Il dibattito sulla carriera alias arriva anche a Palazzo Vecchio. La capogruppo di Firenze Democratica, Cecilia Del Re, ha chiesto all’amministrazione comunale di chiarire se e quando intenda adottare una procedura interna che permetta al personale trans* di utilizzare il proprio nome e la propria identità di genere anche senza aver ancora completato il percorso anagrafico. Una misura che, in molti enti e università italiane, rappresenta un passo importante per il benessere psicologico e la dignità lavorativa delle persone transgender e non binarie.
Del Re ha ricordato che il Consiglio comunale aveva già approvato nel 2023 una mozione in tal senso, ma che, a distanza di oltre un anno, il provvedimento non ha ancora trovato attuazione. “Abbiamo chiesto spiegazioni – ha dichiarato – perché un impegno votato dall’aula non può rimanere lettera morta. La carriera alias non è un dettaglio burocratico, ma uno strumento concreto per contrastare le discriminazioni e promuovere una cultura del rispetto”.
I modelli già attivi e le ragioni del ritardo
La carriera alias è già realtà in numerosi contesti pubblici: Università di Firenze, Bologna e Torino, così come Comuni come Roma, Bologna e Reggio Emilia, hanno introdotto questa procedura che consente di utilizzare un nome d’elezione in ambito lavorativo, amministrativo e comunicativo interno, senza modificare i documenti ufficiali.

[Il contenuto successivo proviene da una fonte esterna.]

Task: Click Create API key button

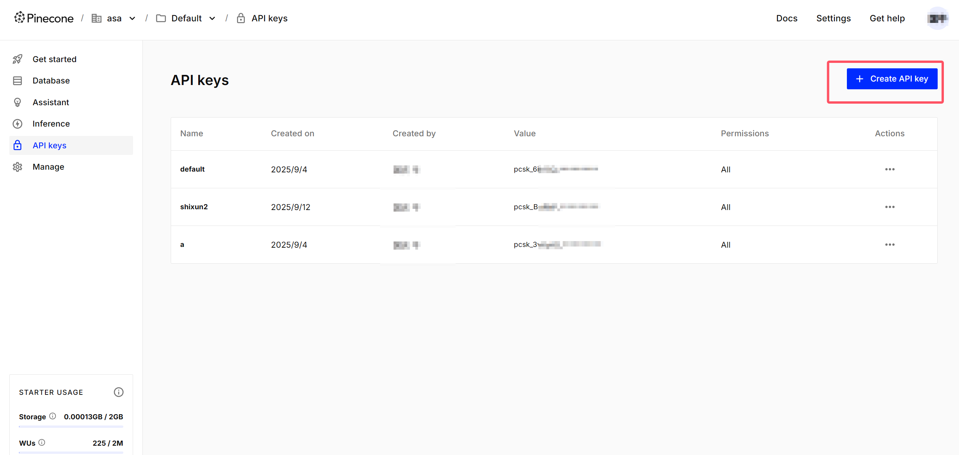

Nel corso del dibattito, l’assessora al personale ha spiegato che l’assenza di una regolamentazione fiorentina è dovuta a “nuove normative e sentenze” che hanno reso necessario un aggiornamento delle modalità di applicazione. L’amministrazione ha tuttavia assicurato il proprio impegno a procedere, coinvolgendo la Consulta LGBTQI+ nella stesura di un modello condiviso e aggiornato alle più recenti disposizioni.
Diritti e dignità nei luoghi di lavoro pubblici
Del Re ha accolto le rassicurazioni, ma con prudenza: “Confidiamo che alle parole seguano atti concreti, perché i diritti non possono restare subordinati all’ordinaria amministrazione”. Il gruppo Firenze Democratica chiede che la procedura venga formalmente introdotta entro pochi mesi, come segnale tangibile di una pubblica amministrazione inclusiva e rispettosa delle differenze.
L’introduzione della carriera alias, osservano i promotori, non comporta oneri economici rilevanti ma rappresenta un cambio culturale profondo, capace di rendere il Comune di Firenze un modello nazionale nella tutela della diversità di genere nei luoghi di lavoro.